Berita Acara BPD ‘Sahkan’ Yoyok sebagai Kades Laju Kidul

TUBAN – Gonjang-ganjing spekulasi tentang pemecatan Kepala Desa (Kades) Laju Kidul, Kecamatan singgahan, Tuban, Jatim, Yoyok Sudarmoko, terus bergulir.

Masyarakat setempat yang tetap menghendaki kepemimpinan Kades Yoyok Sudarmoko, melakukan ‘perlawanan’. Hasilnya, aspirasi masyarakat seperti yang tertuang dalam berita acara penolakan SK pemberhentian atas Yoyok Sudarmoko mendapat respon dari pemkab setempat.

Perwakilan warga yang dalam beberapa kali kesempatan mennemui Camat Singgahan, Rohman Ubaid, menolak opsi yang ditawarkan camat yakni percepatan pilkades atau menempuh jalur hokum melalui PTUN ditolak mentah-mentah warga.

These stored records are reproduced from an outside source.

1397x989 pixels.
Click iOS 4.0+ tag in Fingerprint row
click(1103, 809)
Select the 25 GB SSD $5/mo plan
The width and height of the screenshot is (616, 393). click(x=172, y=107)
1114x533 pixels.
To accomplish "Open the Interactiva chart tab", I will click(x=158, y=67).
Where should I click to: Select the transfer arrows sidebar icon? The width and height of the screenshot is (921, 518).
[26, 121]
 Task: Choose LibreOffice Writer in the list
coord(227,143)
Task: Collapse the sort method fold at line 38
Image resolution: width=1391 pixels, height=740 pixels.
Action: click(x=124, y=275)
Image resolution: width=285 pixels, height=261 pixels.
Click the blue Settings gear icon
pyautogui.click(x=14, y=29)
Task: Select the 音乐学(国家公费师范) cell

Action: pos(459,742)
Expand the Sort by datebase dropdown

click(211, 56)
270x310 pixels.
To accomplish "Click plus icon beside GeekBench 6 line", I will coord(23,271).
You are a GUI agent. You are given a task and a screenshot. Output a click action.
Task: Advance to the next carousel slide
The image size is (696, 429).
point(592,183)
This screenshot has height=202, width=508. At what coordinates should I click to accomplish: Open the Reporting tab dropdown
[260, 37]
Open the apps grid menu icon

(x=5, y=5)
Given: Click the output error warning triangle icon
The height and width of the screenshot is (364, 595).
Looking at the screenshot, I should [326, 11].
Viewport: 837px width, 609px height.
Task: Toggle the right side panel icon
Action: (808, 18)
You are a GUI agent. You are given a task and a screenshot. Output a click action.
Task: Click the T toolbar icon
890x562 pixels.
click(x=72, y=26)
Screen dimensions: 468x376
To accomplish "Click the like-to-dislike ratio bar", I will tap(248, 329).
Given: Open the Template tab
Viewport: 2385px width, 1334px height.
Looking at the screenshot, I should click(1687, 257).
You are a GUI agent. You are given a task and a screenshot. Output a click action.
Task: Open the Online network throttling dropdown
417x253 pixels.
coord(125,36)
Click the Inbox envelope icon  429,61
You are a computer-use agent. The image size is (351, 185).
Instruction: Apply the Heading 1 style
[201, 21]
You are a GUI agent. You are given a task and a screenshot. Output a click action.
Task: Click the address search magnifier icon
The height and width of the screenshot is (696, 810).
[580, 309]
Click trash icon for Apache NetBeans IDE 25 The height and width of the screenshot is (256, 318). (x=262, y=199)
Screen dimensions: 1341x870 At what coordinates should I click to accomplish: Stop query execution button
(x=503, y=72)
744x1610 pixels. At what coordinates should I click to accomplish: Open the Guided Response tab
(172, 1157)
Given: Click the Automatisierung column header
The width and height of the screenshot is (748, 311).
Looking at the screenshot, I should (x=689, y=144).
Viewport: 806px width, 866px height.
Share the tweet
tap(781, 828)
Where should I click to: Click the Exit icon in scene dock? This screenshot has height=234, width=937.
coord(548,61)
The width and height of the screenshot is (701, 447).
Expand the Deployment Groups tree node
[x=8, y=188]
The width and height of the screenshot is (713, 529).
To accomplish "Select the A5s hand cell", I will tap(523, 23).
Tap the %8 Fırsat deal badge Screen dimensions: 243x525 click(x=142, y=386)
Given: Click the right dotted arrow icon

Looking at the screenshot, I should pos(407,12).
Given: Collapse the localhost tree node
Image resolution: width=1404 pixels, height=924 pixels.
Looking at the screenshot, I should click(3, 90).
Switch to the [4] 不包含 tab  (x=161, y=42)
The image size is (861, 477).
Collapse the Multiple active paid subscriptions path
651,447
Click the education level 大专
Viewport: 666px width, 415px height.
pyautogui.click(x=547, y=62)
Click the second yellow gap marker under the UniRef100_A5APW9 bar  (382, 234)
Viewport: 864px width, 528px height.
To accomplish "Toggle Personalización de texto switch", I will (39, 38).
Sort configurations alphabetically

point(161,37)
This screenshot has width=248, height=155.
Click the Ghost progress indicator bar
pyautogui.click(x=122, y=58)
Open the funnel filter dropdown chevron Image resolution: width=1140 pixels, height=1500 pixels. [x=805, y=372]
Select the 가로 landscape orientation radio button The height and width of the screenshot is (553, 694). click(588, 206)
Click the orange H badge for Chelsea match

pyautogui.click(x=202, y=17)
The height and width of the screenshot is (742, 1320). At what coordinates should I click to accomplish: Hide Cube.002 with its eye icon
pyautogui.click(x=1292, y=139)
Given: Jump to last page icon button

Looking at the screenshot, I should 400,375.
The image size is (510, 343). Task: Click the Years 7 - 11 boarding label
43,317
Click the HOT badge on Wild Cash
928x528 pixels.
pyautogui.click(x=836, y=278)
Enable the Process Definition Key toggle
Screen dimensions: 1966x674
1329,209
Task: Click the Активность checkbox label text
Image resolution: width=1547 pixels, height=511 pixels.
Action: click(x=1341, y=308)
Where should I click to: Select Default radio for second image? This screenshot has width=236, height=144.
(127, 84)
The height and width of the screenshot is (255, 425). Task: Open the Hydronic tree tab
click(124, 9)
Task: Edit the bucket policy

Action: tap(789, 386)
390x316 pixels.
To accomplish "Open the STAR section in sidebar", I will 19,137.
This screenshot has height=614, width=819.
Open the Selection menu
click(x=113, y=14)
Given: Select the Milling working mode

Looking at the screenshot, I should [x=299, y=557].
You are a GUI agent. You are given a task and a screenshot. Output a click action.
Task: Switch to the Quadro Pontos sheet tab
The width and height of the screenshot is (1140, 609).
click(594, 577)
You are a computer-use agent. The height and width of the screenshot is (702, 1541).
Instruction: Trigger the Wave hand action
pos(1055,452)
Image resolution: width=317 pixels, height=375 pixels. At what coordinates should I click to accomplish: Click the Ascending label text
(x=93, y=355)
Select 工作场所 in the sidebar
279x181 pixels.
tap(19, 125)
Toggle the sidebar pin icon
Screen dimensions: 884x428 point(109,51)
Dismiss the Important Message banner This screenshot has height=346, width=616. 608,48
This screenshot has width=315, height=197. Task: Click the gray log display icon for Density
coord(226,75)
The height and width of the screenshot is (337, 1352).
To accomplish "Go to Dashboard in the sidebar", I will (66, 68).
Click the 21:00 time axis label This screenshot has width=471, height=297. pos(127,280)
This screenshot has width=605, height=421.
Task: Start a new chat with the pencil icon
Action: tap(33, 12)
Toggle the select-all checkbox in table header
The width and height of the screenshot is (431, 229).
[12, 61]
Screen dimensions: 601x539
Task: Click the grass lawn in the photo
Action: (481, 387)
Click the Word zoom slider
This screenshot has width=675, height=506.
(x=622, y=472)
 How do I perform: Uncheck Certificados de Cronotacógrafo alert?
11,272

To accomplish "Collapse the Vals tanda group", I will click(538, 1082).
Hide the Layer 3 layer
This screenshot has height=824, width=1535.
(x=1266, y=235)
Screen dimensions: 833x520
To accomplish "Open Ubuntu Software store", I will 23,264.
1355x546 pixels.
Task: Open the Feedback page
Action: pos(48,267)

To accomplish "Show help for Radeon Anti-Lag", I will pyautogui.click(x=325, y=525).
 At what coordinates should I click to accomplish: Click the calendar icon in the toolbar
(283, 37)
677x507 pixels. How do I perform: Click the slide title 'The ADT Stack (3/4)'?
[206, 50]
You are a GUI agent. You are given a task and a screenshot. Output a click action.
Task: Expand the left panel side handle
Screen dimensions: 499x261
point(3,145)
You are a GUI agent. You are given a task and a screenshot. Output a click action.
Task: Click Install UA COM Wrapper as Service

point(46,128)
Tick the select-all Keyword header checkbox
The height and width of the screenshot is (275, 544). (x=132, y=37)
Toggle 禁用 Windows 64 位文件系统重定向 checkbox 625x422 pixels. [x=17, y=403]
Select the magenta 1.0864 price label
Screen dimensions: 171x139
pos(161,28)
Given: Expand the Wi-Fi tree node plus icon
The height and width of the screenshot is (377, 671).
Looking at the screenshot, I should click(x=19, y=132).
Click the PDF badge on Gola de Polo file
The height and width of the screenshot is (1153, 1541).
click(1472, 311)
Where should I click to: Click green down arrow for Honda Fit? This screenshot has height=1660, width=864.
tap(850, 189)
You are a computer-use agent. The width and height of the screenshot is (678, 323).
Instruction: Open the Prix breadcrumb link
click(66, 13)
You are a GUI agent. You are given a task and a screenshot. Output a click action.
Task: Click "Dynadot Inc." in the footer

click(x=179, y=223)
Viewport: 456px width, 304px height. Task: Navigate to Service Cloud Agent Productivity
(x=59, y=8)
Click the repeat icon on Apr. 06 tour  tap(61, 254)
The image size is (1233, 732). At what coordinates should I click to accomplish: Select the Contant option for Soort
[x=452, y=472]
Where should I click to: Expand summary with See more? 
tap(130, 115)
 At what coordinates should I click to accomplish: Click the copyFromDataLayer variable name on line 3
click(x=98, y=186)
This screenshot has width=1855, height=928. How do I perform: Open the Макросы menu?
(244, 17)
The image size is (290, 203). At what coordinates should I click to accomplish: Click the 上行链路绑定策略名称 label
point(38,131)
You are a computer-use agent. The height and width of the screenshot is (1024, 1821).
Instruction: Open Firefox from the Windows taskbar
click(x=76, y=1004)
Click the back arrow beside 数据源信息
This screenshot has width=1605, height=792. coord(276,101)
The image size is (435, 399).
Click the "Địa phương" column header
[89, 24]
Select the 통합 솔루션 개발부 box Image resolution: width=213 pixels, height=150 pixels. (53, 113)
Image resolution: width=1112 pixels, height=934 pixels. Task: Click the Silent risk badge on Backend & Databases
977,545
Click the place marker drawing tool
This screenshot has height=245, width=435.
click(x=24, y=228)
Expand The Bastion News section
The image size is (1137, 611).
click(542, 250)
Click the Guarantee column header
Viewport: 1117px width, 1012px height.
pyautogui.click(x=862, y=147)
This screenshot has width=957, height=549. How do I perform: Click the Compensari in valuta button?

“Kita tidak akan menmepuh opsi tersebut. Kami tetap menghendaki agar Yoyok Sudarmoko tetap menjabat kades sampai akhir masa jabatannya,” tegas salah seorang perwakilan warga, Waras, Rabu (18/08/2010) siang yang dihubungi melalui telepon selularnya.

Waras yang didampingi warga lainnya, Hartono, menyatakan, sesuai tuntutan warga melalui BPD setempat, tidak harga tawar lagi kecuali mempertahankan kepemimpinan Yoyok Sudarmoko.

Di sisi lain, penolakan warga akan dilantiknya Penjabat Kades, yakni Purwanto, yang kini menjabat sekdes setempat, telah pula menghasilkan keputusan yang positif. Artinya, untuk sementara waktu pengangkatan Penjabat Kades ditangguhkan sampai waktu yang tidak ditentukan.

“Dengan adanya berita acara BPD Laju Kidul terkait permohonan pencabutan SK pemberhentian atas Kades Laju Kidul, secara definitive Yoyok Sudarmoko masih sebagai kepala desa dan berhak melaksanakan tugas-tugasnya. Yoyok juga berhak melakukan penandatangan surat-surat yang dibutuhkan warga. Selama proses usulan BPD belum terselesaikan, sekali lagi Yoyok Sudarmoko masih kepala desa secara definitive,” ujar sejumlah sumber di pemerintahan setempat.

Sementara, Yoyok Sudarmoko menyatakan, tetap bersikeras tidak menerima SK Bupati atas pemecatannya.

“Sampai sekarang saya belum tahu secara fisik SK pemberhentian saya. Sikap saya jelas, semua tergantung masyarakat. Karena, saya dipilih oleh mereka. Sesuai aspirasi yang masuk setiap hari, mayorits warga masih menghendaki saya melanjutkan kepemimpinan saya. Saya kira, itu yang perlu dipahami oleh bupati dan pejabat terkait lainnya,” tegas Yoyok.